Ten years ago, the Narendra Modi government created a new ministry of Ayush (Ayurveda, Yoga and Naturopathy, Unani, Siddha and Homeopathy). The budgetary allocation for this ministry has increased from 691 crore in 2014-15 to 3,647 crore in 2023-24. Given the length of time and the significant increase in financial support, at least a few noteworthy outcomes were expected from the government’s declared endeavour of enhancing the evidence-based quality of Ayush systems.
The reality is otherwise. Barring one or two promising projects in collaboration with the Indian Council of Medical Research, the progress in scientific research in the Ayush systems has been lacklustre.
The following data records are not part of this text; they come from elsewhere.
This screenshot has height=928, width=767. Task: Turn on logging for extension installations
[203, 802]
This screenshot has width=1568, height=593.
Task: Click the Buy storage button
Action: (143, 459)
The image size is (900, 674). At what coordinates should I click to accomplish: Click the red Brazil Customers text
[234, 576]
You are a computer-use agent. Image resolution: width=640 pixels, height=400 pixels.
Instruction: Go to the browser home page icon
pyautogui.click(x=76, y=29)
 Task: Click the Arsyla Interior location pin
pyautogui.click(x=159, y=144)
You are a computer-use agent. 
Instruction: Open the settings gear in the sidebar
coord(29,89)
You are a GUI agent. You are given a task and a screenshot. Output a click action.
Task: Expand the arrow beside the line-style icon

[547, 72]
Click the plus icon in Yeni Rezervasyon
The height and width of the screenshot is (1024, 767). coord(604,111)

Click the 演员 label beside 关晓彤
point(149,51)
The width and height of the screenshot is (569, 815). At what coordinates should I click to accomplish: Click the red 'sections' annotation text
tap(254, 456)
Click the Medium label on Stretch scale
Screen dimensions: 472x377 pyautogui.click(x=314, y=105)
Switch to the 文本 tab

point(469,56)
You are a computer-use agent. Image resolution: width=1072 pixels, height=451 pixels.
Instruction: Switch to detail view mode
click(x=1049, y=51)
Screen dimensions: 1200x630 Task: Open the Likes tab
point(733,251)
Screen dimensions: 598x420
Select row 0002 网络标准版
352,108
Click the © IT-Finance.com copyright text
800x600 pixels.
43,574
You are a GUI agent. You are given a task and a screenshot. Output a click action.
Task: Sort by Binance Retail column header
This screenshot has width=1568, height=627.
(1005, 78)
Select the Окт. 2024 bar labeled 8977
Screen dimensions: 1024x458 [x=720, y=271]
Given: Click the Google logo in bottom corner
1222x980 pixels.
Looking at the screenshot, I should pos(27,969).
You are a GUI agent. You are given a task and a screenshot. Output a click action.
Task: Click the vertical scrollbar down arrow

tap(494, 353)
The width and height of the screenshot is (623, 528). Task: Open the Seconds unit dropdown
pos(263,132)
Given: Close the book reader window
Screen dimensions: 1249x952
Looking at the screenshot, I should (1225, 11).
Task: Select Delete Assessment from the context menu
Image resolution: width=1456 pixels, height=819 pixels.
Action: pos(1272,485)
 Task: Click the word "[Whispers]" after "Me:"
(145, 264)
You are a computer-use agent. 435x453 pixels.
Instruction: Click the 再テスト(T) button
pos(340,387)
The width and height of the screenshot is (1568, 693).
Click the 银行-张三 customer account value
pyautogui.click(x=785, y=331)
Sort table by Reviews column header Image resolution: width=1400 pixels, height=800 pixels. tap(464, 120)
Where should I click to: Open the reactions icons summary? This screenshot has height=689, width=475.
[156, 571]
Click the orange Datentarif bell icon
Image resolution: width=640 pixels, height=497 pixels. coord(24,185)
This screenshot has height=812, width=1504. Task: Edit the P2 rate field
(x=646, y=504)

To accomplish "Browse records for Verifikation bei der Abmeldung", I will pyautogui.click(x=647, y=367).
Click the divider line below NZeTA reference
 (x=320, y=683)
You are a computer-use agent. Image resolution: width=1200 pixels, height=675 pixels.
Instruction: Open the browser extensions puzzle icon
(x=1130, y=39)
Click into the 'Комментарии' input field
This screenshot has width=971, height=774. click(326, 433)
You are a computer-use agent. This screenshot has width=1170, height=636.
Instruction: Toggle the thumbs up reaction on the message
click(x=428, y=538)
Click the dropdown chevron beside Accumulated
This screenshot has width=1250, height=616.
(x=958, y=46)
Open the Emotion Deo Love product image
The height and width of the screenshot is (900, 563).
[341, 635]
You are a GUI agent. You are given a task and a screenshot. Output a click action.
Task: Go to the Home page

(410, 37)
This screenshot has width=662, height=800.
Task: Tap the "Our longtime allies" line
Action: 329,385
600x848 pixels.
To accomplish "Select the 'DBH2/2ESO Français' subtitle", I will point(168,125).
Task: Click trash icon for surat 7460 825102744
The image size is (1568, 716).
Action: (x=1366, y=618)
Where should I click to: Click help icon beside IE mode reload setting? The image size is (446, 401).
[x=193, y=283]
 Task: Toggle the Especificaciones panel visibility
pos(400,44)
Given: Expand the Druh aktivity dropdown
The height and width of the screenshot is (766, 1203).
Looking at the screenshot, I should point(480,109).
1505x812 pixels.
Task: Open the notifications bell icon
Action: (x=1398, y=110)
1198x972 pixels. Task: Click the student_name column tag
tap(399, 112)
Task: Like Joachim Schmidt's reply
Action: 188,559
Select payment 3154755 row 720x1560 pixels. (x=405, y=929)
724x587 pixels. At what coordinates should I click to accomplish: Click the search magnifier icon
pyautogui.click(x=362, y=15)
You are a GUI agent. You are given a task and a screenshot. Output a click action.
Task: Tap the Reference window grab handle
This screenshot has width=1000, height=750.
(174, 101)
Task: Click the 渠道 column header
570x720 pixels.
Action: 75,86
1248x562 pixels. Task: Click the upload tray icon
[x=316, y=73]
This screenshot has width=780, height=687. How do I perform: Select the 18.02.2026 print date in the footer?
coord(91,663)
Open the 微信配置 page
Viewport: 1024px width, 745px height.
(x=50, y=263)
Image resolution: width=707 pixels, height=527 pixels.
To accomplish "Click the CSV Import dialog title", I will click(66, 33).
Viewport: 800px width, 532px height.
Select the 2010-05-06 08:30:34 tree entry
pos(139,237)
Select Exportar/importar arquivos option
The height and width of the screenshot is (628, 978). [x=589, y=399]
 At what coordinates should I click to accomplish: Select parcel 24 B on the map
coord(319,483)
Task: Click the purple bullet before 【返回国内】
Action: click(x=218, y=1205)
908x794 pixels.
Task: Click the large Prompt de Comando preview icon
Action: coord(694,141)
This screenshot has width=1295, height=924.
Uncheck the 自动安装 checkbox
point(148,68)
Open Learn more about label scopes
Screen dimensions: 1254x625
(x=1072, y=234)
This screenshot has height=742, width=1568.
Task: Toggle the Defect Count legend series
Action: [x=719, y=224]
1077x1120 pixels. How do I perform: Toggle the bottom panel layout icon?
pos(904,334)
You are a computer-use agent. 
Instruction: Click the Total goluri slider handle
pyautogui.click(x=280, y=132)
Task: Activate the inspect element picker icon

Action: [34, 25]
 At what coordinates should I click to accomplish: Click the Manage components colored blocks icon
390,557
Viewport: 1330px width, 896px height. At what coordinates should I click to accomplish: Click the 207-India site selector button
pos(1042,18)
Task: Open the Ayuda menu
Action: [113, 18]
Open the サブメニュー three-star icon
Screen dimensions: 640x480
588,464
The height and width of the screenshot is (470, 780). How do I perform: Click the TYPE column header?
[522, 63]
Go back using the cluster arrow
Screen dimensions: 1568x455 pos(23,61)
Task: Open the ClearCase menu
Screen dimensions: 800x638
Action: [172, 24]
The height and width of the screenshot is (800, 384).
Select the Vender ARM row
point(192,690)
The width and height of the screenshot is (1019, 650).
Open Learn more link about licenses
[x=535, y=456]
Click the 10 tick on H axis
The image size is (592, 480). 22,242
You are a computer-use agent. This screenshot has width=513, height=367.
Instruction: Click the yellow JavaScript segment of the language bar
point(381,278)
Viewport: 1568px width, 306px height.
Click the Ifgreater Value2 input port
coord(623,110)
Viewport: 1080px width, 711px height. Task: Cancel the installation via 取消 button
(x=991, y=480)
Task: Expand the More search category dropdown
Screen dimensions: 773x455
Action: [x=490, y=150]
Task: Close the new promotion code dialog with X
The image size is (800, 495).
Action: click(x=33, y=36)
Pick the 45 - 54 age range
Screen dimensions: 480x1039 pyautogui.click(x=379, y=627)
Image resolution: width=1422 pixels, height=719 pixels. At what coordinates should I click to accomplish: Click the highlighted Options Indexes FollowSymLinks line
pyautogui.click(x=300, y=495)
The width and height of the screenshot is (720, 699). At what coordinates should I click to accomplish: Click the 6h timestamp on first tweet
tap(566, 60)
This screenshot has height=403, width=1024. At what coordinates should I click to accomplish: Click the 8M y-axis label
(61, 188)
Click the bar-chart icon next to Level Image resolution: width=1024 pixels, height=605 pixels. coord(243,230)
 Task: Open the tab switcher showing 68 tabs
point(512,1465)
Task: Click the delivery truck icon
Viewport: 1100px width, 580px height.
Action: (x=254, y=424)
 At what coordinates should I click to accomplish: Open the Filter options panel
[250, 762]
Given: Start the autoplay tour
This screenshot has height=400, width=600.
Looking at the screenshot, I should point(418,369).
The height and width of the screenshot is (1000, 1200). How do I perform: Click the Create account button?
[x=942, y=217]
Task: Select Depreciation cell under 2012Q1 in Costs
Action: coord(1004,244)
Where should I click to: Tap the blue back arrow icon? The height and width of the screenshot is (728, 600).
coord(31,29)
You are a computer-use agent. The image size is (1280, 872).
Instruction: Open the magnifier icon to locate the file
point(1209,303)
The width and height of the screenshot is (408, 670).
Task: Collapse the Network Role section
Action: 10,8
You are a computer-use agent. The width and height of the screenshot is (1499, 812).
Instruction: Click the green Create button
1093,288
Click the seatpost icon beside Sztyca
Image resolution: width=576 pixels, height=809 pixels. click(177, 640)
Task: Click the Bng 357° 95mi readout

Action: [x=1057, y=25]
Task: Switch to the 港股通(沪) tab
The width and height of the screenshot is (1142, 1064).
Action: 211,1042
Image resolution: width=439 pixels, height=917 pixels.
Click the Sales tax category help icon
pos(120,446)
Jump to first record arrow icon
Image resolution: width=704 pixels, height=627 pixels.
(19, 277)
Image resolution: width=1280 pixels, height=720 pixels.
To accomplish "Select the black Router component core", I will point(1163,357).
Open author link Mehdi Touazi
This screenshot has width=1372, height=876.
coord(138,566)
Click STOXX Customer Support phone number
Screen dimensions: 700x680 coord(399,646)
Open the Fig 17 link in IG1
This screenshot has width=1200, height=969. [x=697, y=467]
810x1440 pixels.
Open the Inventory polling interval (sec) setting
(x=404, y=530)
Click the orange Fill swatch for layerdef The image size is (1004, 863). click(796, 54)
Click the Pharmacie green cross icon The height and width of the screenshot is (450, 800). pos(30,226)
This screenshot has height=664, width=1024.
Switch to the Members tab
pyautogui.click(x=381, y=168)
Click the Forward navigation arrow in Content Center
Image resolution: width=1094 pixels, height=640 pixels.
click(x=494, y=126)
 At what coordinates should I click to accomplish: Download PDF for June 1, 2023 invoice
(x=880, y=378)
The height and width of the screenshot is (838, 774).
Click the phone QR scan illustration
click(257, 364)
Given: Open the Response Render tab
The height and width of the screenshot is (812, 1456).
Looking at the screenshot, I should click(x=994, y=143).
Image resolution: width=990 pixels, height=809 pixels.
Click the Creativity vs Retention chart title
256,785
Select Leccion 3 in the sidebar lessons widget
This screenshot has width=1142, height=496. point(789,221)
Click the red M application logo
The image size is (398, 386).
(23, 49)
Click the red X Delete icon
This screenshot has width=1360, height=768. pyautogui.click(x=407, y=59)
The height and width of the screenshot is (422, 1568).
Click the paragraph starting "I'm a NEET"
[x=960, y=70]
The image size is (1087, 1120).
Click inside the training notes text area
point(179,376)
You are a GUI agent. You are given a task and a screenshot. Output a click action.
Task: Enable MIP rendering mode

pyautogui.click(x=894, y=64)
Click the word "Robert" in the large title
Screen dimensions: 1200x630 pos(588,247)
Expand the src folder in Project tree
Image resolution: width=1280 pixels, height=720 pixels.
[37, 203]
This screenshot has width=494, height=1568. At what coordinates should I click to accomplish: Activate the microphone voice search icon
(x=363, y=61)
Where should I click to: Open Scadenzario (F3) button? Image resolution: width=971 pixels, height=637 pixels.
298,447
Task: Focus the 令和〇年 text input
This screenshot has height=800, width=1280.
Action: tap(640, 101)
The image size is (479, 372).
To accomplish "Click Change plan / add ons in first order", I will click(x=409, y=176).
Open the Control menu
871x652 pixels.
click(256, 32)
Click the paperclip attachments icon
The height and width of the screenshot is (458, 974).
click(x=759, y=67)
Traditional medical systems are based on ancient texts. These texts serve as the repertoire of health-related observations and therapies. Their use for patient care, however, necessitates timely, evidence-informed revisions of the textual content. Without revisions, these systems would only be suboptimally safe and effective. The ability to differentiate between ancient beliefs and verifiable facts is the key to such reforms.
An ideological position that holds that ancient Vedic and allied philosophical texts contain advanced science couched in mystical utterances is antithetical to revisions. The Gazette of India voiced that ideological position in February, 2022. A National Commission for Indian System of Medicine notification published therein equated padartha vigyan, a subject on the philosophical bases of ayurvedic theories in the first-year ayurveda degree course, with quantum mechanics. Another detailed document on padartha vigyan brought out by the NCISM even said that a study of quantum physics will enhance the understanding of concepts explained in Indian philosophy. Despite protests in academic publications of repute, there has been no retraction of this view by the Ayush establishment.
Scientific facts are being erroneously summoned to prove the supposed timelessness of ancient philosophical speculations. To add insult to injury, the Ayush establishment came up with a more ‘innovative’ idea thereafter. It introduced Medical Astrology in the Ayurveda, Siddha, Unani and Sowa-Rigpa curriculum as an elective course. Far from enhancing the evidence-based character of classical ayurveda, this move formally dragged ayurvedic studies towards the fantastical and the pseudoscientific. That the top echelons of the Ayush establishment were misguided became clear when Sarbananda Sonowal, the then minister of Ayush, insisted in the Lok Sabha that there was no proposal to reconsider the introduction of medical astrology as an elective in the ayurveda degree course.
Even as the Ayush establishment busied itself with imparting pseudoscientific ideas to students, a welcome development took place. A senior professor of ayurveda from Banaras Hindu University wrote an article in the Indian Journal of Medical Ethics confessing that the official approach to ayurvedic studies is marred by an institutional inability to sift usable facts from obsolete speculations in ancient medical classics. The article was widely discussed in the ayurvedic community, but the Ayush establishment only saw it with hostility.
The aforementioned acts of omission and commission make it plain that the Ayush establishment has cared little for science and scholarship. It scarcely realises that its ‘innovative’ moves are diminishing the scientific quality of ayurveda while also stifling the intellectual abilities of young ayurveda students. The injustice being meted out to the patient community is unthinkable.
Science needs an ecosystem to thrive. It needs researchers who are animated by a fondness for truth. The goal, of course, is the welfare of mankind. Ayurveda and other traditional medical systems are in desperate need of a scientifically-vibrant ecosystem. Financial resources are of little value unless a field is equipped with the intellectual resource that can put them to proper use. The new government must take urgent steps so that the Ayush establishment is peopled with those who are knowledgeable enough to base their policies on truth.